Task directions
Can you count how many lines in the records below contain the string "image"? Reply with the number alone.

Records provided

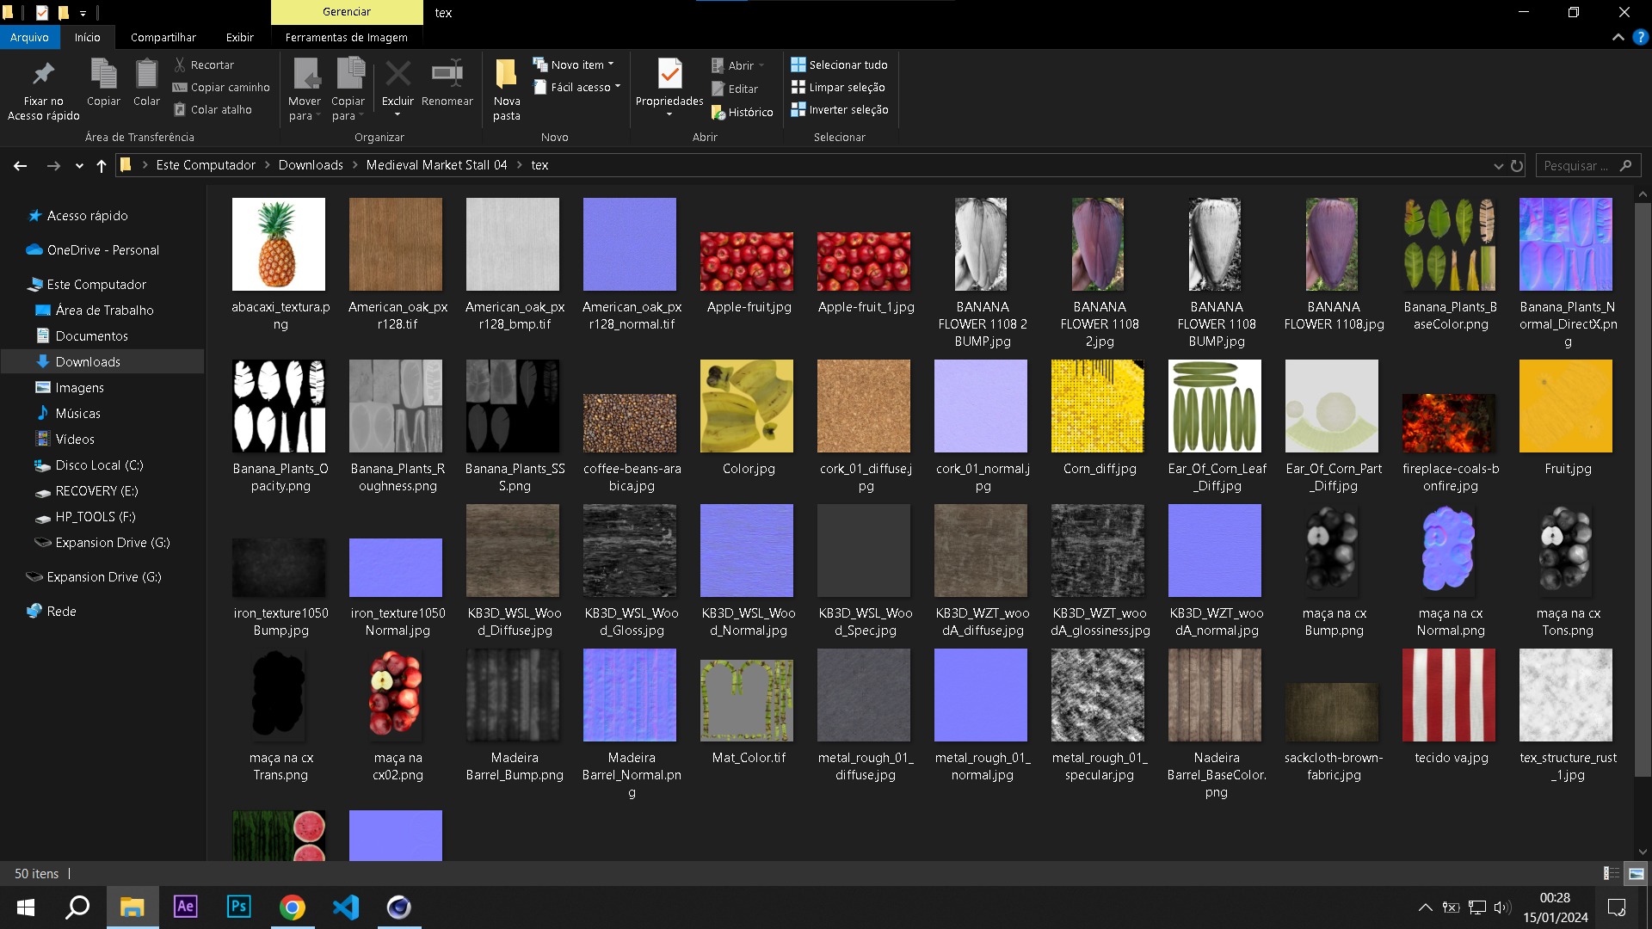Screen dimensions: 1652x929
Task: Go up one folder level
Action: click(x=102, y=165)
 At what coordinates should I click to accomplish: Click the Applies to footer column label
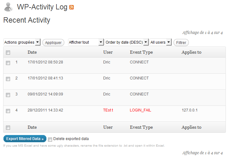(x=191, y=127)
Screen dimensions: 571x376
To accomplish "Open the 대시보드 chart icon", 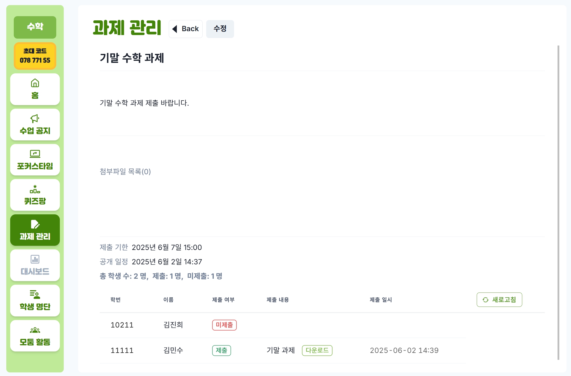I will (35, 259).
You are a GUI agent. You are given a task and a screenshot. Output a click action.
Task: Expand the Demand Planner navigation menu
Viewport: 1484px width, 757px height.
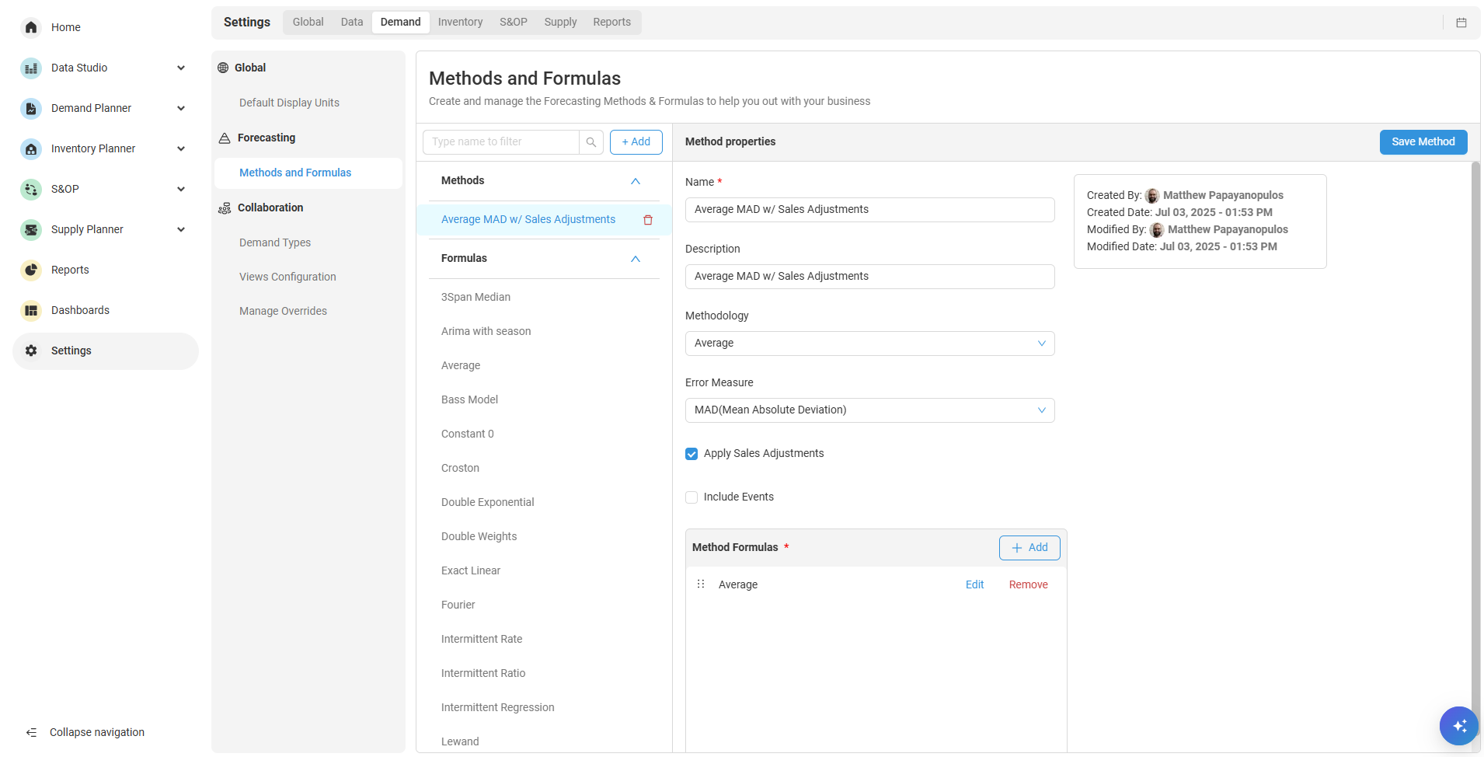tap(181, 109)
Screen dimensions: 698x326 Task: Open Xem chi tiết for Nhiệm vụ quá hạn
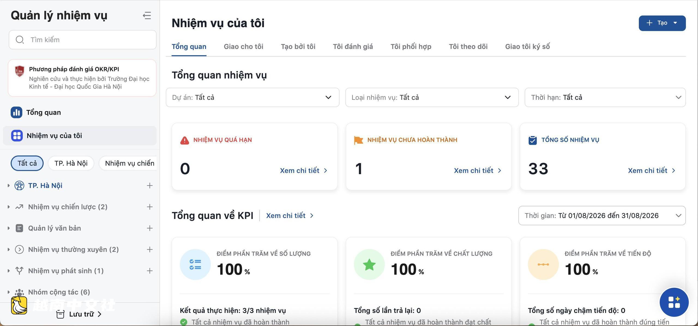coord(303,171)
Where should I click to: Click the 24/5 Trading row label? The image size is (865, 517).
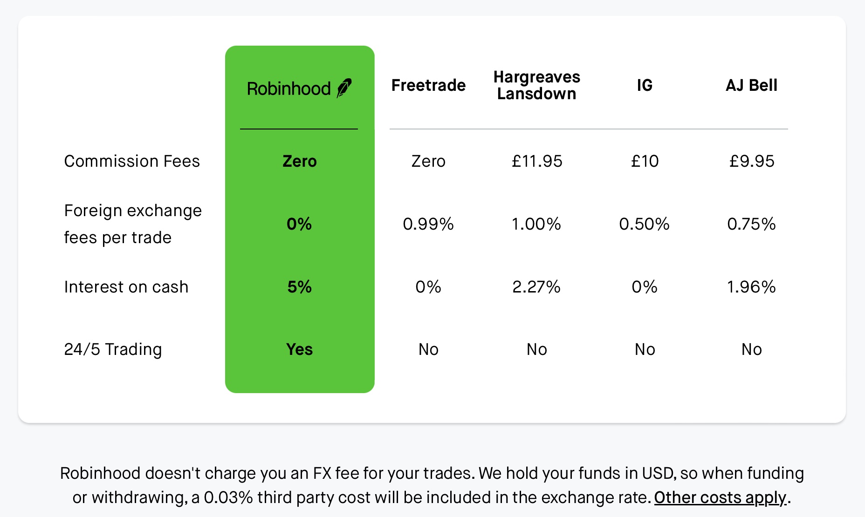pos(113,349)
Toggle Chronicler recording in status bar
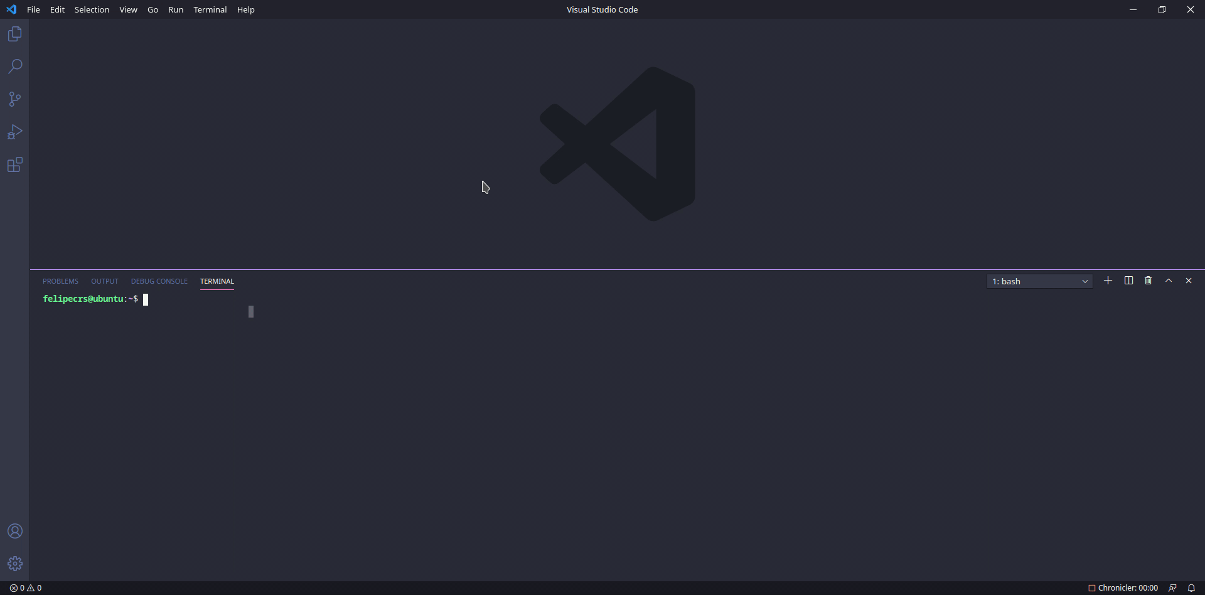1205x595 pixels. [1123, 588]
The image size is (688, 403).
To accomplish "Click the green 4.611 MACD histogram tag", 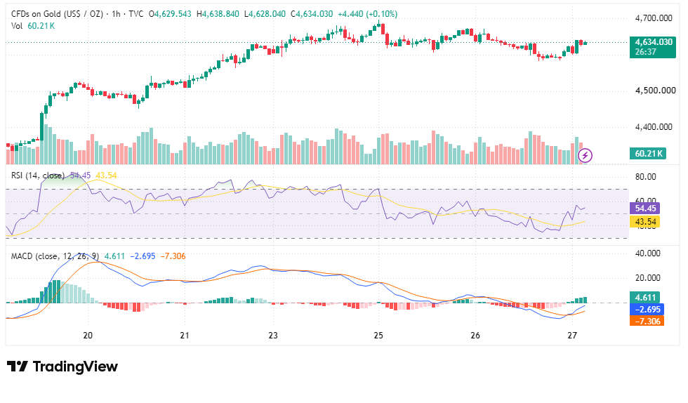I will click(645, 297).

Solution to this exercise
2